Last time I checked, trying to scam you into giving access to your Ethereum wallet wasn’t considered a legitimate way to promote a game.
And do you trust those platforms that EVE uses for marketing to not sell data? I definitely would think that Google and Facebook sells market data. CCP is not responsible for you getting scam emails.
I think there is little to no concern that the leak came from CCP. It’s more likely that your email(s) were leaked from companies like Alphabet or Meta (or their subsidiaries).
Wrong, any information that can directly lead to identifying you as a person, is personal information. Most common personal information is Name, Address, Phone number, and Email address. Even information on hardware and/or software combinations of devices you use are, or at the very least can be, used to identify a specific user thus in many regions (especially in relation to EU’s GDPR) are also considered personal information.
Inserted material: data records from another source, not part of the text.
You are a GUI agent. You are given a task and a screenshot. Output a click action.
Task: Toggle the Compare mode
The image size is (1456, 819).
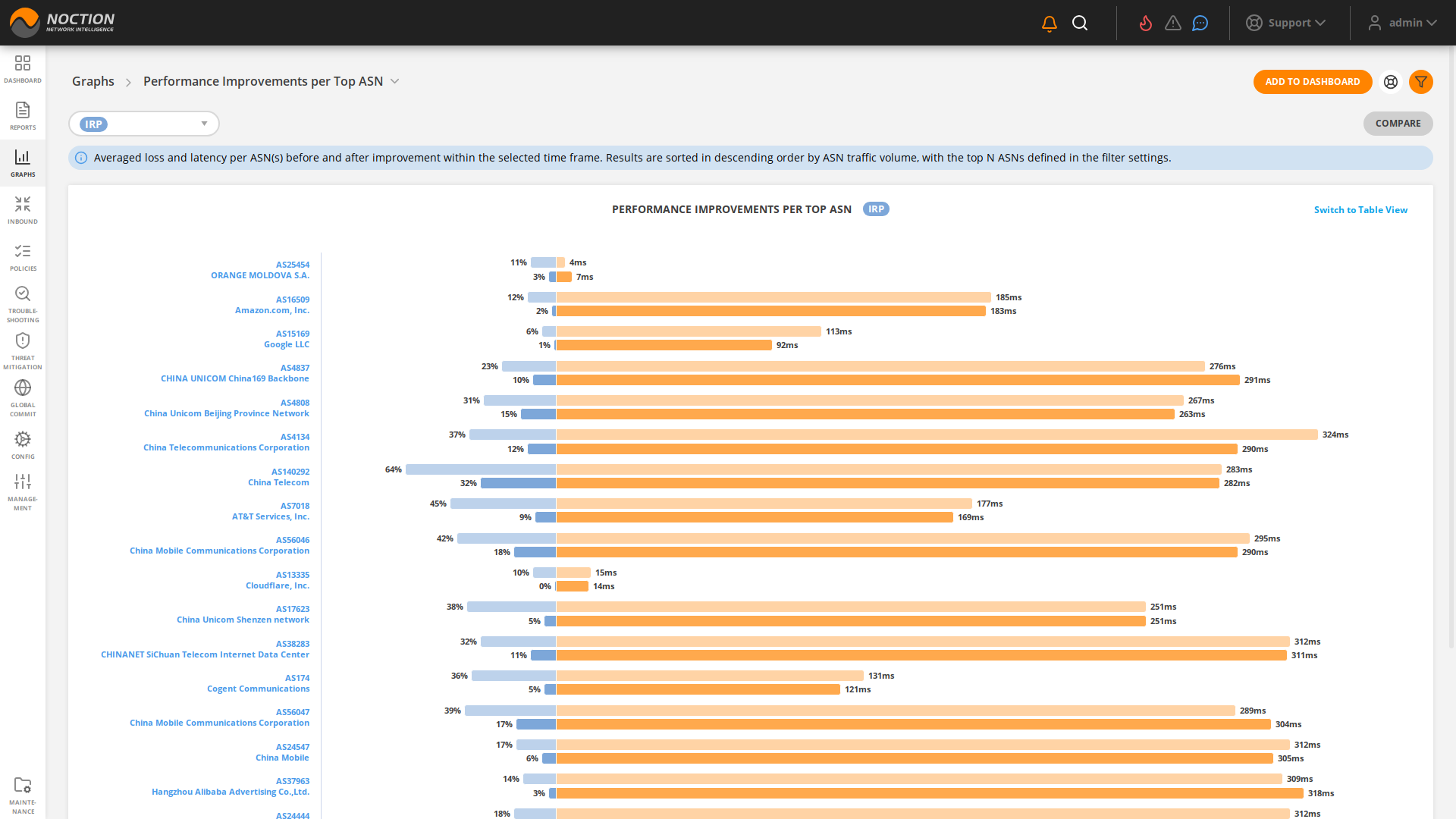click(x=1398, y=124)
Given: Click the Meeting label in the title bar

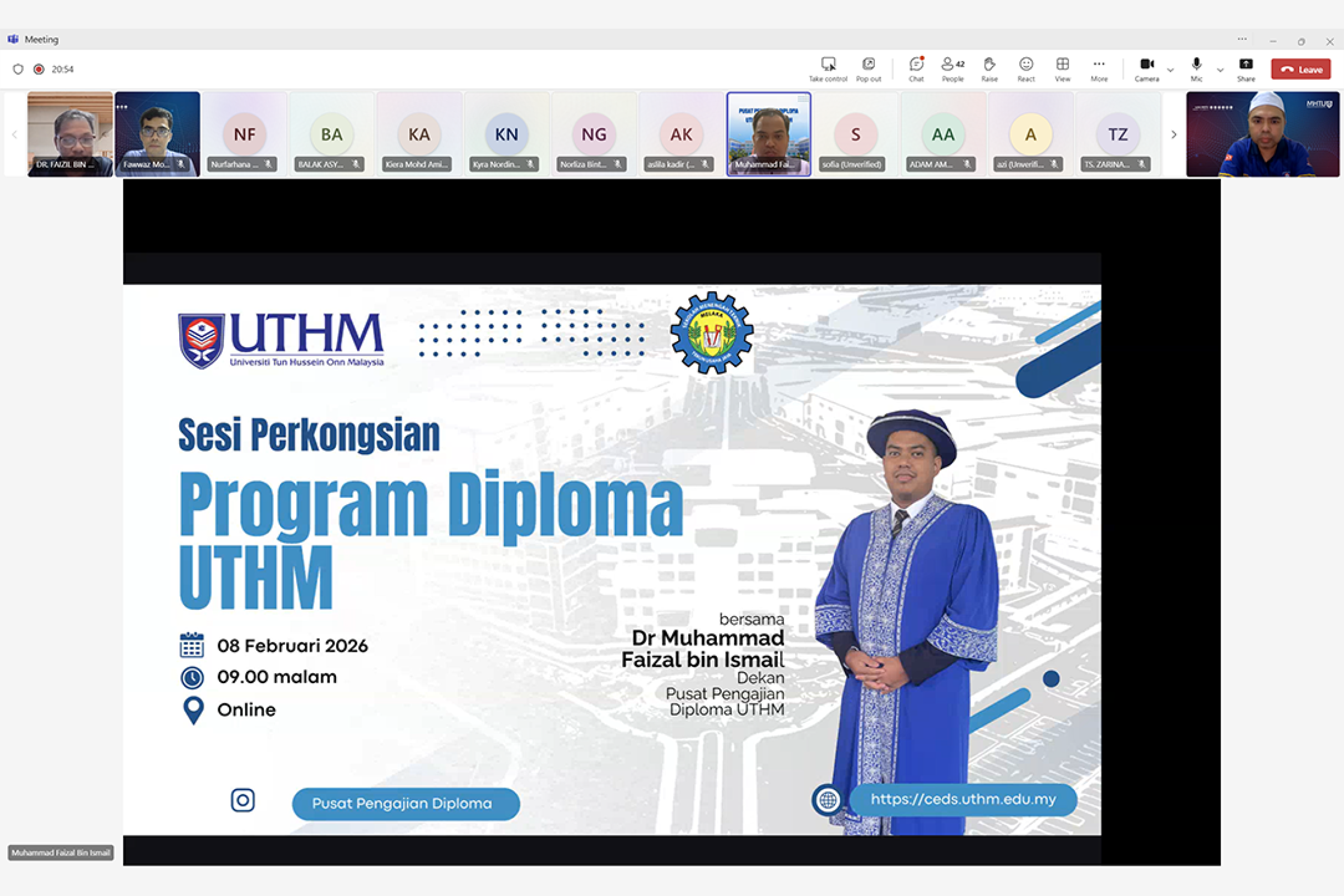Looking at the screenshot, I should click(41, 39).
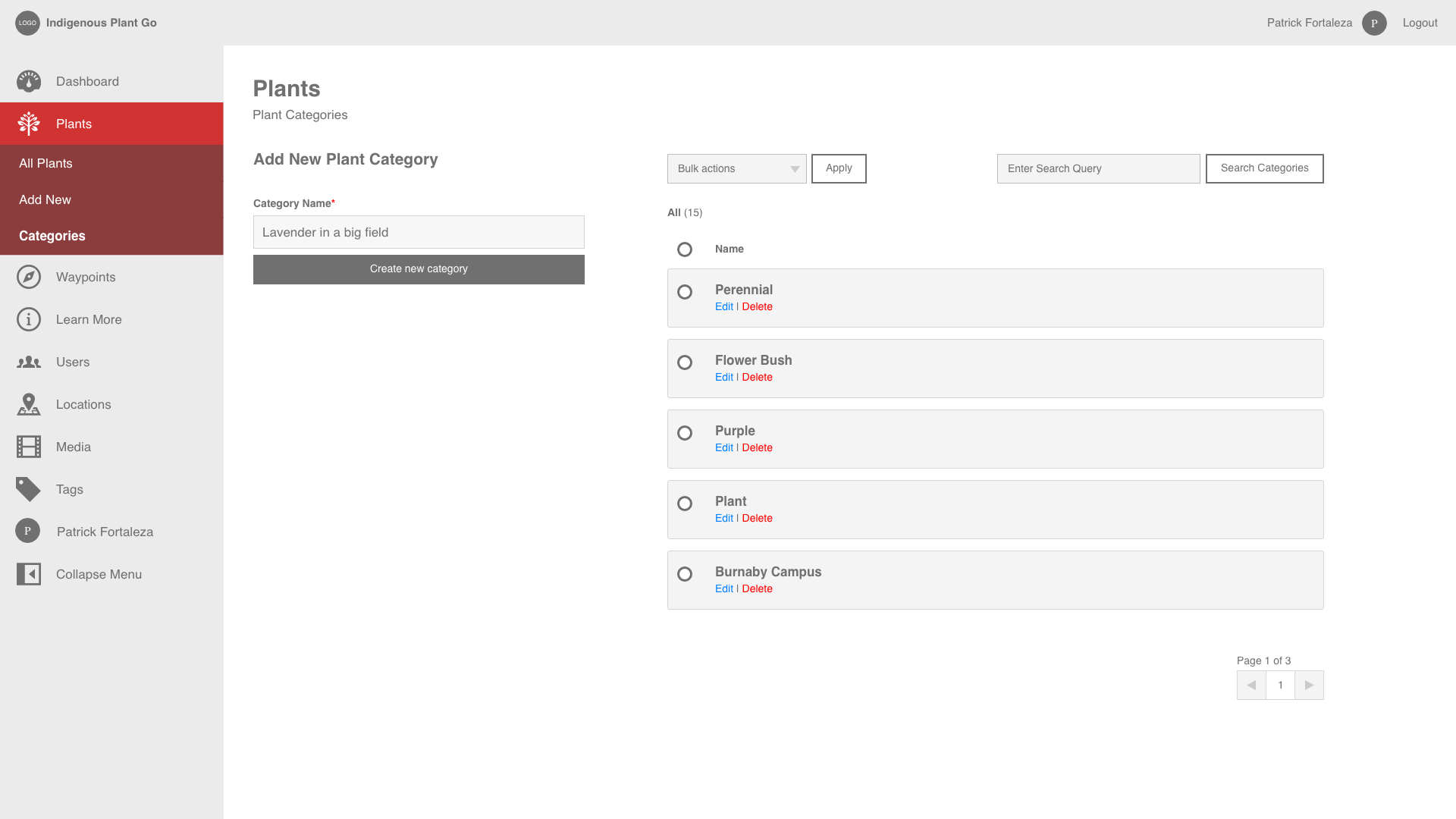Toggle select-all radio beside Name header

click(685, 249)
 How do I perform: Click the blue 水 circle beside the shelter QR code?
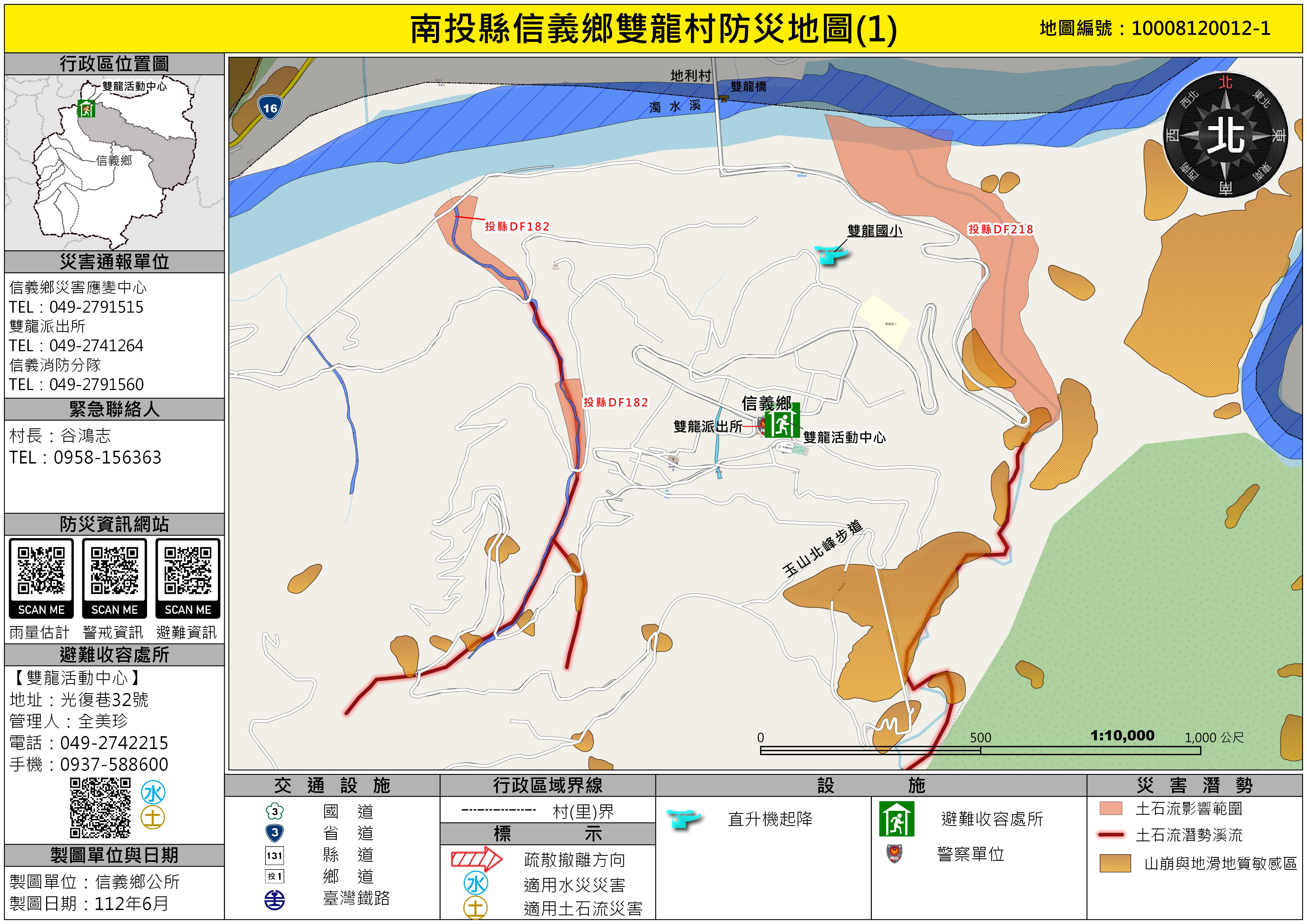[x=153, y=792]
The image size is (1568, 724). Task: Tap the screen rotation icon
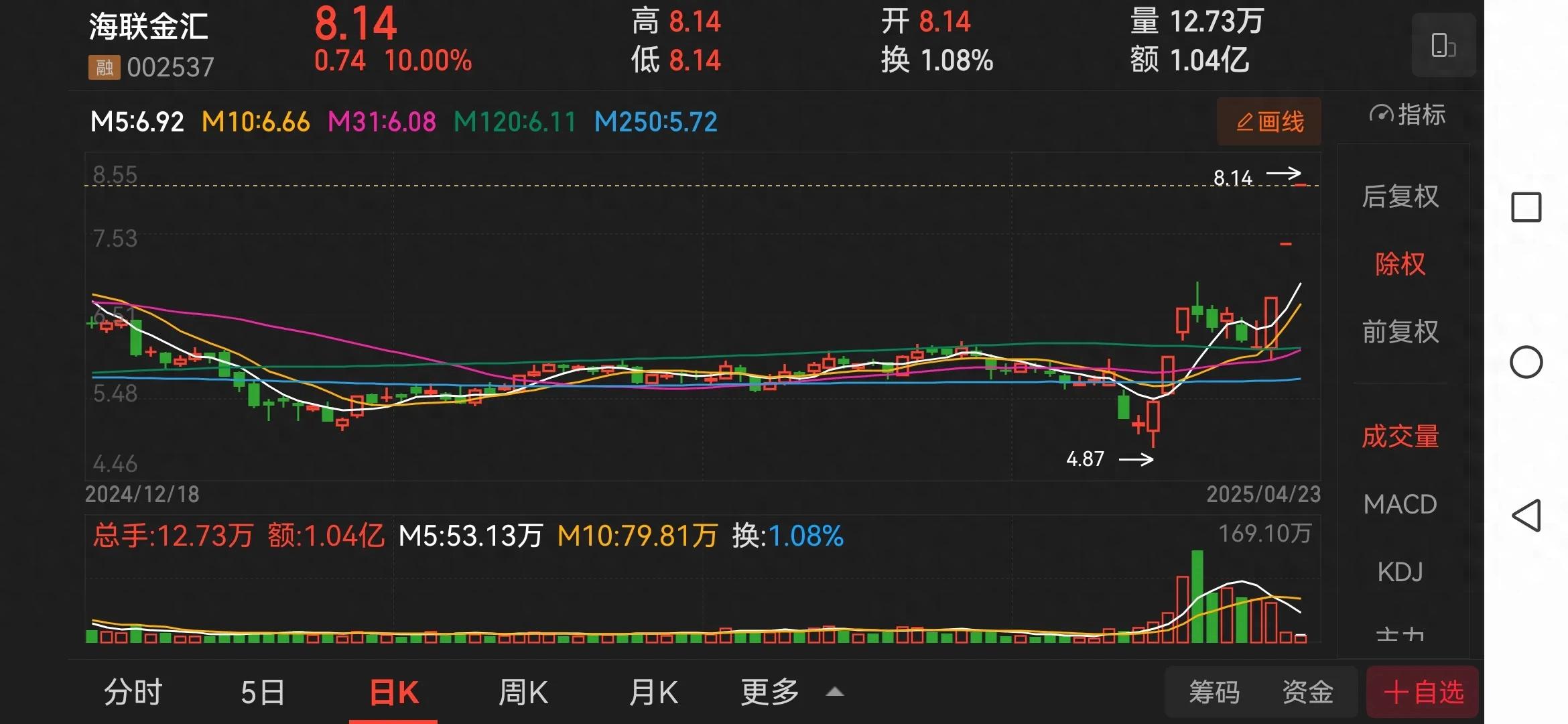click(1444, 45)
I’m sorry but I don’t follow. A phone number or email address existing is hardly private, it being attached to some other identifier would be though. The phone number 123 456 7890 or email address of spacemonkey@here. org doesn’t really tell anyone anything without having a name attached to it. Physical Addresses even can freely be searched, but who lives there is private.
Lots of services use Google or Meta marketing platforms, yet my almost spam-free inbox (I guess that’s why I’m sensitive to every bit of spam) is still receiving spam emails sent to the address I registered with EVE Online. I created a simple rule because official EVE emails are signed by SparkPostMail servers, so I just trash everything not signed by SparkPostMail.
Regardless of which country you live in a phone number is registered to a single entity (whether it’s a Person or Company) and simply because it’s more likely than not a Person. It’s deemed Personal Info. Same goes for Email adresses.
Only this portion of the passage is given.